Humanity must make radical advances in energy efficiency and find ways to stay happy using much less energy. The internal combustion car was a creature spawned by dirt-cheap liquid fuel. It will soon become history. This idea that we will simply displace gasoline and diesel with ethanol and biodiesel in today’s cars is a short-sighted and destructive distraction. The biofuels being produced with today’s technologies and methodologies, with a few minor exceptions, are even worse than fossil fuels for global warming and are also directly exacerbating the biodiversity extinction event.

We will always have need of liquid fuels, of course, but we will have to stop squandering it in cars. It won’t be a voluntary thing, either. We will get around mostly on electrified transport.
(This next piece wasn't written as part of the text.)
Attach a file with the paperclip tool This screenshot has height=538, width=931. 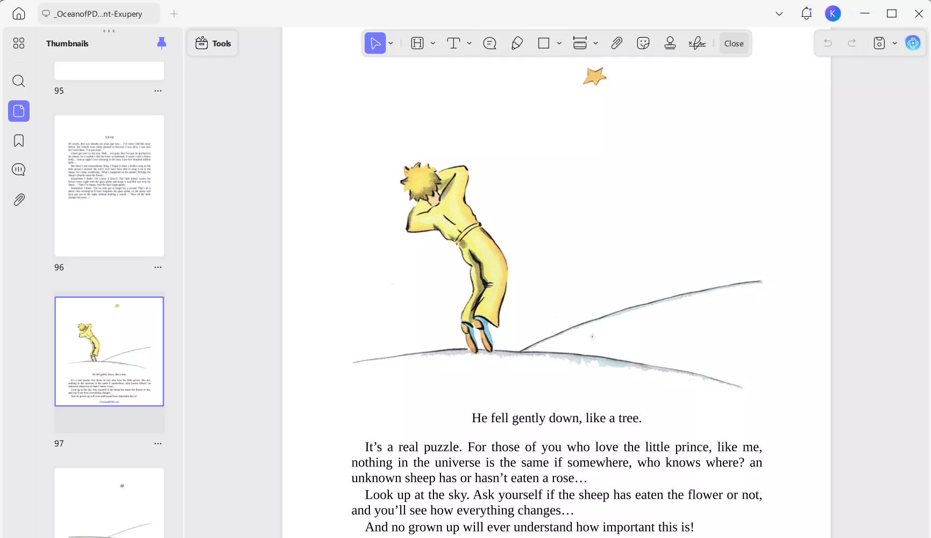click(x=616, y=43)

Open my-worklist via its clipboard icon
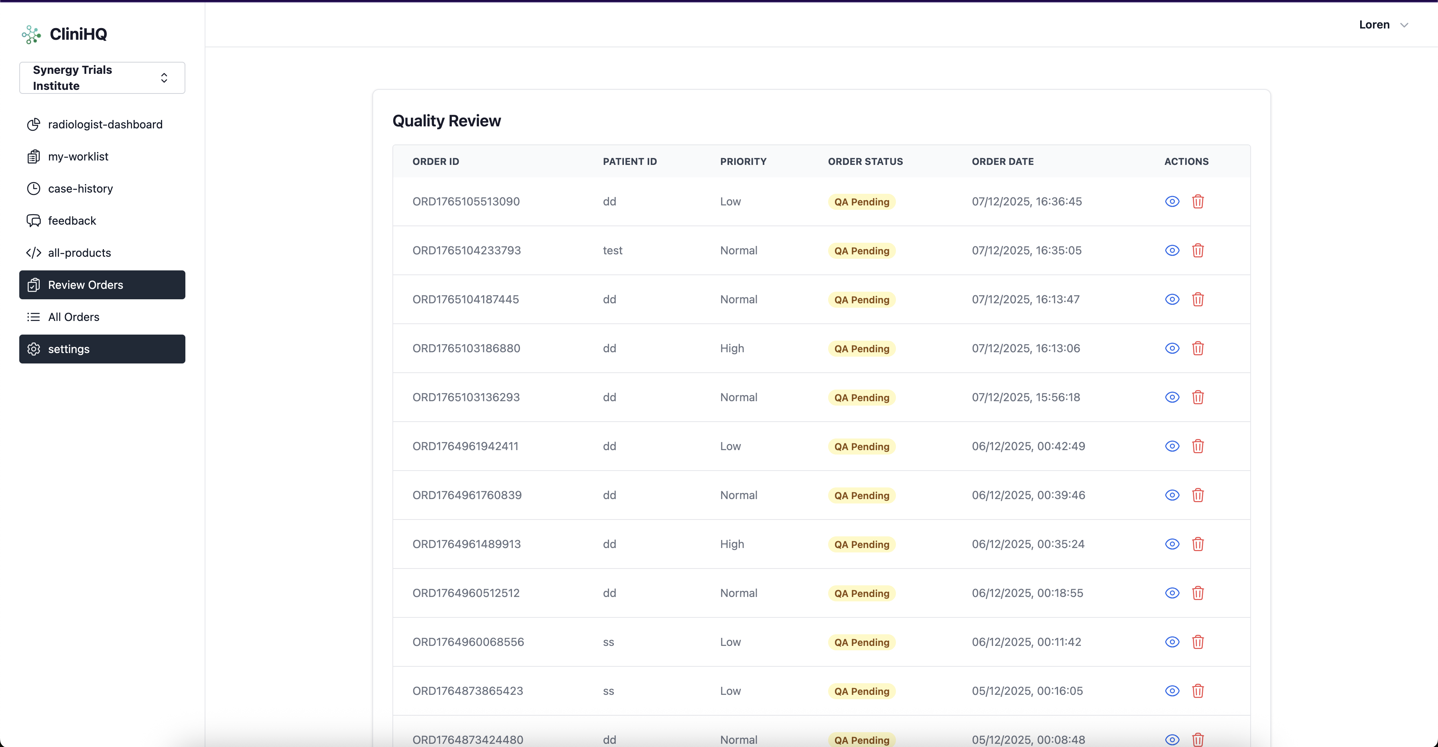33,156
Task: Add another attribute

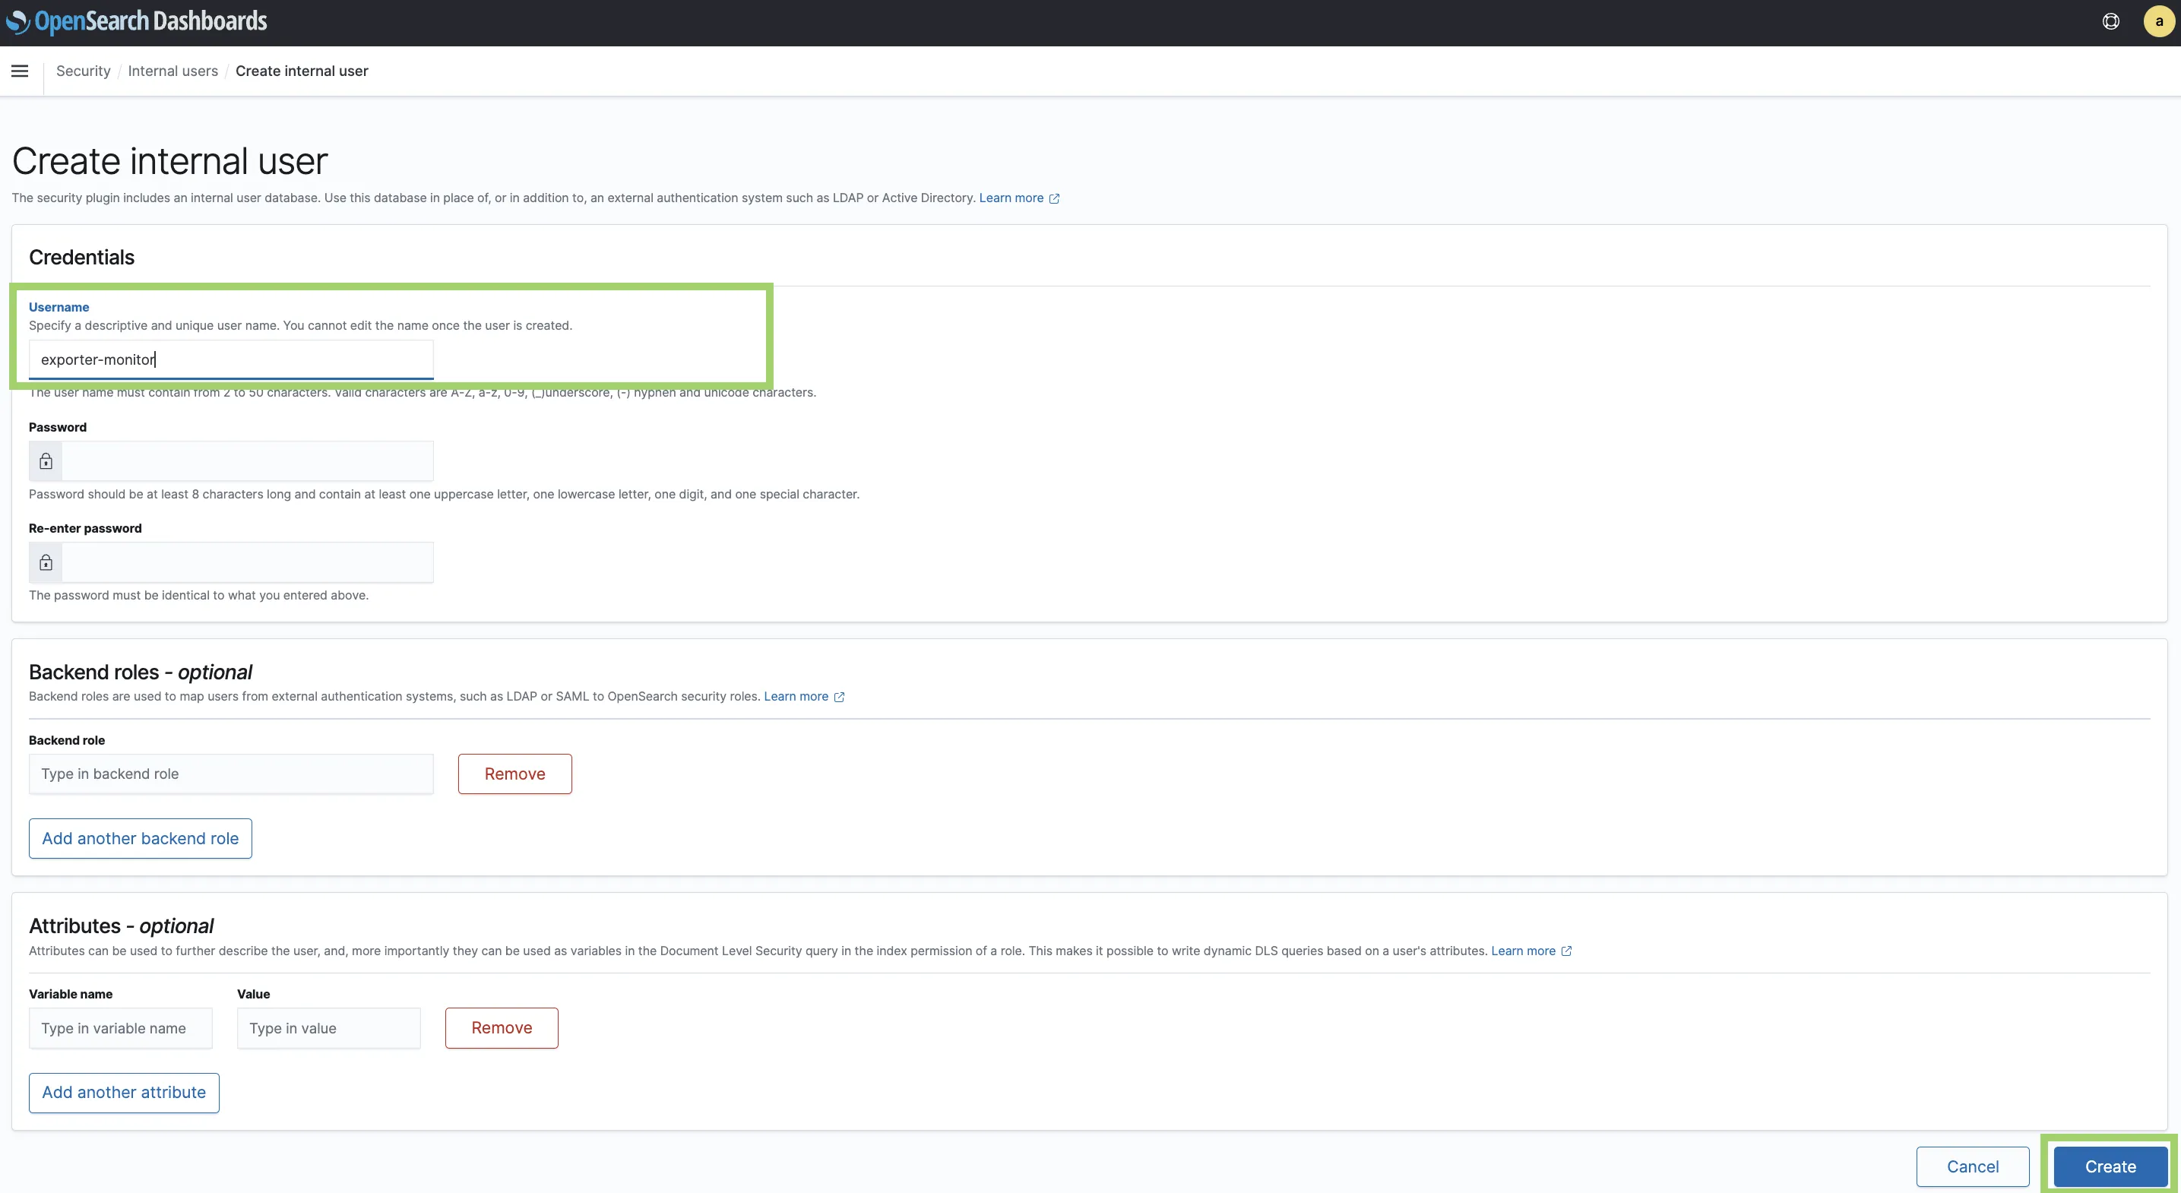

A tank of liquid fuel may be in many vehicles, but it will be treated like liquid gold — something you use only when a battery poops out or you need more range for a short burst. Driving more than, say, 100 miles a day will be something that will need extra budgeting. How many of us drive more than 100 miles in a day, and how often do we do it? How hard would it be to rent a liquid-fueled vehicle for a vacation or road trip? How many people who do live in their cars will find a way not to?

We only have about 50 years of oil left, give or take a decade or two. But one thing is certain: the price is only going up. The priority should not be to find ways to replace it in our cars. The priority should be finding ways to reduce liquid fuel use by a factor of least three or four … or more.

A comment made in a post by James Hansen has been sitting in the back of my mind:

Available oil reserves will be exploited eventually, regardless of efficiency standards on vehicles, and the CO2 will be emitted to the atmosphere. The climate effect of oil is nearly independent of how fast we burn the oil, because much of the CO2 remains in the air for centuries … the point is this: oil will not determine future climate change. Coal will.

This argument rests on the assumption that all oil will be burned in the next fifty years or so. However, if it gets expensive enough, and if we can increase transport efficiency fourfold, we may be leaving most of it in the ground for centuries. Cellulosic biofuels, should they ever arrive, may well be competing with power plants for biomass in the future, hobbling our efforts to displace coal. But the biggest danger is that we will begin coal-to-liquid conversion once oil prices make it economically competitive, which would be worse than burning coal in power plants.

I repeat: The priority should be finding ways to reduce liquid fuel use by a factor of least three and finding ways to displace coal. This emphasis on finding biofuel substitutes for oil is a short-sighted and counterproductive distraction.